That's 'critique' as in 'bitches about' really, but I ran out of room in the title.
I'll start by saying that I loved this game... but I really didn't like the ending all that much. John's death just felt cheap and pointless to me, rather than 'shocking' - I'd just killed about 50 soldiers and now all of a sudden I'm being forced to die in a cutscene to about 10 guys who I knew were there? After his family had already escaped? If I was trying to buy them time I must have bought them about 4 seconsd. If Rockstar had to go that route, it could have been handled better I think. This just felt forced, and that bit right before John died just confused the hell out of me; instead of thinking about how powerful the scene was (wasn't), I was wondering whether the game had frozen or if I was supposed to be doing something.
A 'shock' ending was unnecessary for this story, and it wasn't even that shocking in truth, because Rockstar overuses 'shock' to the point where you are always expecting it (they are guilty of this with their 'zany' characters as well). Once you start doing mundane farm shit it's entirely obvious that either John or his family is going to be killed, and then the kid flat out tells you that it's going to be John when he's reading his book.
By the end of the story it was just feeling aimless to me. The whole thing was a tale of redemption -it's right there in the title and John says so at every opportunity- as opposed to Niko's tale of revenge in GTA 4. They're both "looking for somebody", but with very different motivations: redemption and revenge. Then at the last possible moment they snatch an (entirely unearned) revenge story from the jaws of the redemption story. So what is the point? Redemption is impossible after all? Everything was pointless? That's kinda the exact same thing that GTA 4 was about - and for most of the game it was looking like they had managed to avoid that trap.
Also, given that they eventually fleshed out Abigail and Jack so well and made them really solid characters, I feel like it would have made a lot more sense to introduce them to us and have most of the 'husband and father' missions at the start of the game. It's a slightly more conventional structure perhaps, but there's good reason for that - it's because John's motivation to save Abigail and Jack would have felt a lot stronger to the player than his motivation of saving nameless and faceless wife and child. Actually I kinda got the impression that this order was perhaps chopped and changed late in development, just by the way it was handled - a lot of the end game felt like textbook tutorial content which had just been repurposed to me, whilst the whole Bonnie McFarlane section (whilst still enjoyable) felt largely superfluous in the scheme of things. It was a duplication of everything you end up doing at the end, except it doesn't really have any bearing on John or the story as a whole. The main theme of that section seems to be Bonnie's unrequited love, which goes precisely nowhere and doesn't really affect John one bit. Ditto the scene at the start where you get shot - pointless.

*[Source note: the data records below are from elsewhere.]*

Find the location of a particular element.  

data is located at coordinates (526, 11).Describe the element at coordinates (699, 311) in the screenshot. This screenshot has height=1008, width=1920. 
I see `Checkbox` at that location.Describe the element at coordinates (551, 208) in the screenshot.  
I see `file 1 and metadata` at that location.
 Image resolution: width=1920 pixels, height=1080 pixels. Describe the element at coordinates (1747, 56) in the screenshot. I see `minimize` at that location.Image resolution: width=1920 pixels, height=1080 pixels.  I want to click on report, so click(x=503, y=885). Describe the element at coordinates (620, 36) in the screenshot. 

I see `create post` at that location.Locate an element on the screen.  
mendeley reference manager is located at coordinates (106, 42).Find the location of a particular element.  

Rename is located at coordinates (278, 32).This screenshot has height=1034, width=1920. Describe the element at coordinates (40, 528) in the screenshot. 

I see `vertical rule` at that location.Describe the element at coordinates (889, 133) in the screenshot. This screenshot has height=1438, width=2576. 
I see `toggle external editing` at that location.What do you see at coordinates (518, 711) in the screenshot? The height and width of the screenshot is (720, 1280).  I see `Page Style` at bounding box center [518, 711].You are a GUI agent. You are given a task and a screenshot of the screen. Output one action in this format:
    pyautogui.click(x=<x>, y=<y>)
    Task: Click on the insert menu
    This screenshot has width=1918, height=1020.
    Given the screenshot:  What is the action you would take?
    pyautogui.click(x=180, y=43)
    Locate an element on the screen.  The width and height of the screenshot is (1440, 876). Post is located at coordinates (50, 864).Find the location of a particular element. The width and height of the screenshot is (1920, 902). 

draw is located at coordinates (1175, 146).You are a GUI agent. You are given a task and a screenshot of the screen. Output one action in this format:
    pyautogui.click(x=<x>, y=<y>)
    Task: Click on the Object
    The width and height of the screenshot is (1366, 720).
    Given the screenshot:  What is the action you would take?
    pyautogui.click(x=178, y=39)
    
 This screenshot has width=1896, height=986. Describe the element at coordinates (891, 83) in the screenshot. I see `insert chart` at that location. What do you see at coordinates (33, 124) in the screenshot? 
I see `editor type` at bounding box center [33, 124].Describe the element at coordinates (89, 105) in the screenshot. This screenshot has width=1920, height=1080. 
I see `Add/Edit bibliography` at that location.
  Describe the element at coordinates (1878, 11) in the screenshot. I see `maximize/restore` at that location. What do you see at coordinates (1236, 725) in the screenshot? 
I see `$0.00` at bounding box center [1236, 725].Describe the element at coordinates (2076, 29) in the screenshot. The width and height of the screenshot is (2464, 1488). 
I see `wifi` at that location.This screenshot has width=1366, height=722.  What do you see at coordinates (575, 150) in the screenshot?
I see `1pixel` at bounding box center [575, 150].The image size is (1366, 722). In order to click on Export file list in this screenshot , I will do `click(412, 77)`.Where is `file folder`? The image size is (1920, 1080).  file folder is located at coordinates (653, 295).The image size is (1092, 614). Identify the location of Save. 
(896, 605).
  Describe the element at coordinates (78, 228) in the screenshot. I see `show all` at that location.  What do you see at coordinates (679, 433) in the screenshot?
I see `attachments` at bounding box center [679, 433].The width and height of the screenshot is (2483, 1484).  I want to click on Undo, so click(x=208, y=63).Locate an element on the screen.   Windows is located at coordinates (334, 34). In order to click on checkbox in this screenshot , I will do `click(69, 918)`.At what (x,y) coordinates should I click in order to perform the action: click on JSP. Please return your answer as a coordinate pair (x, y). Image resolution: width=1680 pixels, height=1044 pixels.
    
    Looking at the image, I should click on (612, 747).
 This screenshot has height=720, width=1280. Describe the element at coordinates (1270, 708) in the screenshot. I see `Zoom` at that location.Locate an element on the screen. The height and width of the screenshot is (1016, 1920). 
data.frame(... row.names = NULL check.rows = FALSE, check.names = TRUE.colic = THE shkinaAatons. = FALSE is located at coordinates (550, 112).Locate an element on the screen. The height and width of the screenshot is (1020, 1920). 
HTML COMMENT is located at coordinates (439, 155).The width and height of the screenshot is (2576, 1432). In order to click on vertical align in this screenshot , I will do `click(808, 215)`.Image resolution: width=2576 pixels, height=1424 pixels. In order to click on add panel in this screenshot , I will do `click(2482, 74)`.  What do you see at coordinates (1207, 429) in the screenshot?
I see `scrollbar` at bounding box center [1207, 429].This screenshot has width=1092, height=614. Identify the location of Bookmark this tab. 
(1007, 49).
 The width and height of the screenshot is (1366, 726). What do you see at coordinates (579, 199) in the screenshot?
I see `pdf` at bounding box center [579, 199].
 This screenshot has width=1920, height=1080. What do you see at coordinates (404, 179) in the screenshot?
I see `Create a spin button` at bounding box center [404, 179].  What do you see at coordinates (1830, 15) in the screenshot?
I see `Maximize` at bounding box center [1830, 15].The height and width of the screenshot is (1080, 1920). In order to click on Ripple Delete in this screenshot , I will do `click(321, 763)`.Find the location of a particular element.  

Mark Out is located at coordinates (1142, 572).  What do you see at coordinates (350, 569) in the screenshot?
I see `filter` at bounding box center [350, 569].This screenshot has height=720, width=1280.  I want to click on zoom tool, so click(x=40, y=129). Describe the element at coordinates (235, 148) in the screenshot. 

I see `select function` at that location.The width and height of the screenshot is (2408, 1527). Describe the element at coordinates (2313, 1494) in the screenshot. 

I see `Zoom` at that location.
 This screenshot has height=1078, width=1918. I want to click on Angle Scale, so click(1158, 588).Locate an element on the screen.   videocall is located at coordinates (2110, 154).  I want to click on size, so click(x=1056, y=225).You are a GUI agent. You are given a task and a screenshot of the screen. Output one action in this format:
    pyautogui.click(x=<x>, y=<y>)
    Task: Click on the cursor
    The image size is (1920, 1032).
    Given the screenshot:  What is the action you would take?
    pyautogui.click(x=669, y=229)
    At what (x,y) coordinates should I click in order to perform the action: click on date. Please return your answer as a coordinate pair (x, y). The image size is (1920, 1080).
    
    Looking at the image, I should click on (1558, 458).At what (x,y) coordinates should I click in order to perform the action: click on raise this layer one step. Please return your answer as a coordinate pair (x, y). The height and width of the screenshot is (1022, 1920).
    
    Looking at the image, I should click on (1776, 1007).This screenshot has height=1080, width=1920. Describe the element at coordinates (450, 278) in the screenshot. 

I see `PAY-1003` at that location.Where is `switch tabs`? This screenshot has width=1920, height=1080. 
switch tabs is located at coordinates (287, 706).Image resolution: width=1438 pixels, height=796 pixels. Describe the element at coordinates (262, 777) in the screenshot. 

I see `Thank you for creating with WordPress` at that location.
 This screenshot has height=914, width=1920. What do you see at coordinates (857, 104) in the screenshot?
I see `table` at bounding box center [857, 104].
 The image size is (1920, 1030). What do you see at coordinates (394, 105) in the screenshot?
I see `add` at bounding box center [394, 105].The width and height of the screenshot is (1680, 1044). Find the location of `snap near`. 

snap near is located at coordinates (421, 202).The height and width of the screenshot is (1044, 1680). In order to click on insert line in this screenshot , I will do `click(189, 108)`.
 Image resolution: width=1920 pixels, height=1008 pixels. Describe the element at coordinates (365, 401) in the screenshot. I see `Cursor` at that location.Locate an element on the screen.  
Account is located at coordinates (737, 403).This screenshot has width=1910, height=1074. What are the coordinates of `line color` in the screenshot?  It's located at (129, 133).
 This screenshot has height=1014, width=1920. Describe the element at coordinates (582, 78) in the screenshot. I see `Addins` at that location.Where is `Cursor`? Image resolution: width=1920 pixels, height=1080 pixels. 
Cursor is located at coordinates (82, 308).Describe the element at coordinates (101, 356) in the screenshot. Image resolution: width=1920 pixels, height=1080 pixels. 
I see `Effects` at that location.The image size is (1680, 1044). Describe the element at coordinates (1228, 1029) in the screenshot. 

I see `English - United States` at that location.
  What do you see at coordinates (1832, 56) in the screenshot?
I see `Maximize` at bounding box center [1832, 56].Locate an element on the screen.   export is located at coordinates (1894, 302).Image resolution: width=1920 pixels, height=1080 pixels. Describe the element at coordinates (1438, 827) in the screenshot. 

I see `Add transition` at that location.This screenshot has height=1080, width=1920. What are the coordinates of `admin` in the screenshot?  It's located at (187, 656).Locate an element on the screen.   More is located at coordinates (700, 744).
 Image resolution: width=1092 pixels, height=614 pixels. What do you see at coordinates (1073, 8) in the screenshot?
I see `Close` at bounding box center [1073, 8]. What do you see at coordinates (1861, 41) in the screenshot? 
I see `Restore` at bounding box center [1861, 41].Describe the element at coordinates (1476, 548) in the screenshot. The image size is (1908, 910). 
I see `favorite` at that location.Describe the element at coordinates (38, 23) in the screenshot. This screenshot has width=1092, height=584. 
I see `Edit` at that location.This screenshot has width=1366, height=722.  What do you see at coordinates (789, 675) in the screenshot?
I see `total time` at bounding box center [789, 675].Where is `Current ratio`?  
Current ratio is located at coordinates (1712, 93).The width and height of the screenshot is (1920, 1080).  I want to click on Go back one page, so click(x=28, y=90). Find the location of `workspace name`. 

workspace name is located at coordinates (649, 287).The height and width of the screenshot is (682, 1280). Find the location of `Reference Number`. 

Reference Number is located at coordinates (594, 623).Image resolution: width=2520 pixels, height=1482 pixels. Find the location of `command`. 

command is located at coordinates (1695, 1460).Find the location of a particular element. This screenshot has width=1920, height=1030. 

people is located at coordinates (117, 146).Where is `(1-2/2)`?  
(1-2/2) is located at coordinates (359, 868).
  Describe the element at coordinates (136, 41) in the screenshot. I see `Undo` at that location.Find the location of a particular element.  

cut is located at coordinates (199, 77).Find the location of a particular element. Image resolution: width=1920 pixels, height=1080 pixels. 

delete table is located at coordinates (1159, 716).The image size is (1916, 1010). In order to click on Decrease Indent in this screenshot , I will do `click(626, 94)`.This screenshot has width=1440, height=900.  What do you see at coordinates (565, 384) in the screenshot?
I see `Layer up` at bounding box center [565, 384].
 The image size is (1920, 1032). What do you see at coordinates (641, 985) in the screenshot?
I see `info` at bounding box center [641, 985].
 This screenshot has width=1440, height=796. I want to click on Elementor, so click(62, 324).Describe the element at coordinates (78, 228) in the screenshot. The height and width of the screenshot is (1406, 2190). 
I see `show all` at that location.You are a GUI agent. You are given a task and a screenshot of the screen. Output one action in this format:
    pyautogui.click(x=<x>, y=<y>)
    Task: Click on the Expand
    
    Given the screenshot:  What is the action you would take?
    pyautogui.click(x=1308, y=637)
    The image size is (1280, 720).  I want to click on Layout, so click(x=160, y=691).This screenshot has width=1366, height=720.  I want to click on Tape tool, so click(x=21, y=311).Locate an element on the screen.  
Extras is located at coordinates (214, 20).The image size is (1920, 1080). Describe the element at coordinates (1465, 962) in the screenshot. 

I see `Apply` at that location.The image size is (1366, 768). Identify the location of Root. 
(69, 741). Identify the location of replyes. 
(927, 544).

Well, it introduces Bill Williamson I suppose, but the story doesn't really benefit from introducing him at that point - he's a dick, sure, but that isn't why you're doing this, you're there to save your family, yet they go unintroduced.
I'd have preferred they stick to the slightly more conventional order. Finishing up the tutorial stuff around the farm, before having Abi and Jack snatched from you by the Agents in the dead of night (stormy, natch... then a late title card). This would have been no less powerful an opening imo. The ending could have played out roughly the same as it does, but after the failed military attack at the end, Ross could have Abi in a Gun-To-Head scenario or some such and straight up offer the player a choice (a little like the 'stop the outlaws or save the herd' choice, which could have been at the start instead, as foreshadowing), with you choosing between:
- Sacrificing yourself to save Abigail and Jack, meaning Jack grows up with a mother and ends up becoming a writer or something at the end, but Agent Ross escapes unpunished. John's redemption is complete, but he has to forfeit revenge.
- Trying to kill Agent Ross, which results in Abi and Ross being killed. You have your revenge but it is deeply unsatisfying. Jack runs away and grows up to be a POS outlaw just like his father, so there is no redemption for anybody. Instead of becoming a writer, Jack could later hunt down and kill John , who he blames for his mother's death.
Moral of the story? Redemption is possible and it's a purer motivation than revenge. Not everything has to be as bleak as Niko Bellic's story.
This isn't intended as a full review by any means, but if I had to score this game I would give it a solid 9/10. The world is phenomenal, but I feel like they weren't quite sure what they were trying to achieve with the story and it becomes a little aimless toward the end as a result. I haven't touched on the theme of modernity encroaching on and destroying the Old West, because I felt like that was handled about as well as it could have been - I felt suitably bad when I was mowing down Van Der Linde's completely helpless gang of natives with the Vickers (?) machine gun.
(One last thing: Wtf happens to Abigail to die so young? I felt that probably deserved at least some explanation.)